Arbitration Agreements Don’t Get Rubber Stamp, Even After ‘Epic Systems’

Posted June 22nd, 2018.

As It Appeared On
National Law Journal

“There is a bit of a push, pull that you will continue to see,” says Michael Phillips of McGuireWoods. “The Supreme Court is knocking down obstacles and other judges are not as enthusiastic from a policy point of view. That dynamic won’t end anytime soon.”

By Erin Mulvaney

The U.S. Supreme Court ruling last month that restricted the power of workers to form class actions was widely touted as a win for employers. Yet, weeks later, appeals courts are not rubber-stamping arbitration agreements, revealing continued tension over employment contracts.
Federal appeals courts based in New Orleans and Virginia in recent weeks rejected two arbitration agreements as invalid. The rulings, by the Fifth and Fourth circuits, signaled that employment-related cases will still carry nuance and that arbitration agreements themselves are not above challenge.

Still, the Supreme Court’s decision in Epic Systems v. Lewis is broadly expected to influence companies to embrace class-action waivers in employment agreements. A divided court found in May that these waivers do not violate the National Labor Relations Act. In some instances, arbitration agreements are subject to state law and not the federal Arbitration Act, which carried the day in Epic Systems.
McGuireWoods LLP employment litigation partner Michael Phillips said there is stark contrast between the Epic Systems decision and the two recent federal appeals court rulings. “There is a bit of a push, pull that you will continue to see,” said Phillips, who recently spotlighted the two appeals court rulings in a blog post. “The Supreme Court is knocking down obstacles and other judges are not as enthusiastic from a policy point of view. That dynamic won’t end anytime soon.”

Andrew Melzer, partner and co-chair of Sanford Heisler Sharp’s wage-and-hour practice, said the practical impact of the Supreme Court’s decision in Epic Systems may be limited. Employers are already rolling back some of their mandatory arbitration agreements, including law firms, Melzer said.

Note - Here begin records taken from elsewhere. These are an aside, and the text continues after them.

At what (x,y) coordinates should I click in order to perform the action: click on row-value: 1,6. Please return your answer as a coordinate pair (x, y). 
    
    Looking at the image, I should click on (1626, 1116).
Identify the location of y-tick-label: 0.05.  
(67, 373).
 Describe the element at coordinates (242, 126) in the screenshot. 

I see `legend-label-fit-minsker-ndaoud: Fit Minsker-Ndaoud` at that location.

“There has been a substantial public outcry against confidentiality agreements and arbitration clauses, particularly in the MeToo era,” he said. “In light of the backlash, some employers have been reluctant to impose such provisions on their employees.”

Some state and local governments are attempting to mitigate the impact of the Supreme Court’s ruling. Washington state Gov. Jay Inslee on June 12 signed an executive order that instructs state agencies to do business with companies that can show their employees are not required to sign mandatory arbitration clauses or class action waivers. Employment attorneys said this type of response is likely to continue, particularly amid the force of the cultural movement against sexual harassment.

In the Fifth Circuit case, the panel reversed an order from a lower court that compelled arbitration. The appeals court found state law voided the agreement. The next day, the Fourth Circuit issued an opinion invalidating an agreement, which involved a class action waiver, on state law grounds.

“[The cases] illustrate that, notwithstanding the Supreme Court’s pronouncements, arbitration agreements remain creatures of state law and must strictly comply with state law principles. They also illustrate that courts will place the burden on employers to establish that arbitration agreements are valid and enforceable,” McGuireWoods lawyers wrote in their recent blog post.

In April, a New York appellate court vacated an arbitration award that concerned sexual harassment. “The arbitrator’s decision belies the realities of workplace sexual harassment,” the panel said in its decision, which concluded the arbitration agreement violated public policy.

Donald Davis, a Mintz, Levin, Cohn, Ferris, Glovsky and Popeo associate in Washington, said the New York court seemed “enthusiastic” about using its authority to support the anti-harassment policies of Title VII and those of New York state and city to overturn an arbitration award.

“Arbitration awards are not beyond challenge, but in the domain of the Federal Arbitration Act, the grounds for judicial review and vacatur of such awards are few and narrowly interpreted,” Davis wrote in a recent blog post. “On the other hand, arbitrations that are subject to state law, and not the FAA, may be subject to broader judicial scrutiny. And when state law permits a challenge based on a public policy doctrine, the scope of judicial review may be a bit unpredictable. A savvy practitioner will take nothing for granted in that regard.”

Davis said that although state laws may provide grounds for invalidating arbitration agreements or setting aside arbitration awards, courts generally uphold parties’ agreements to arbitrate and are loath to disrupt an arbitrator’s award.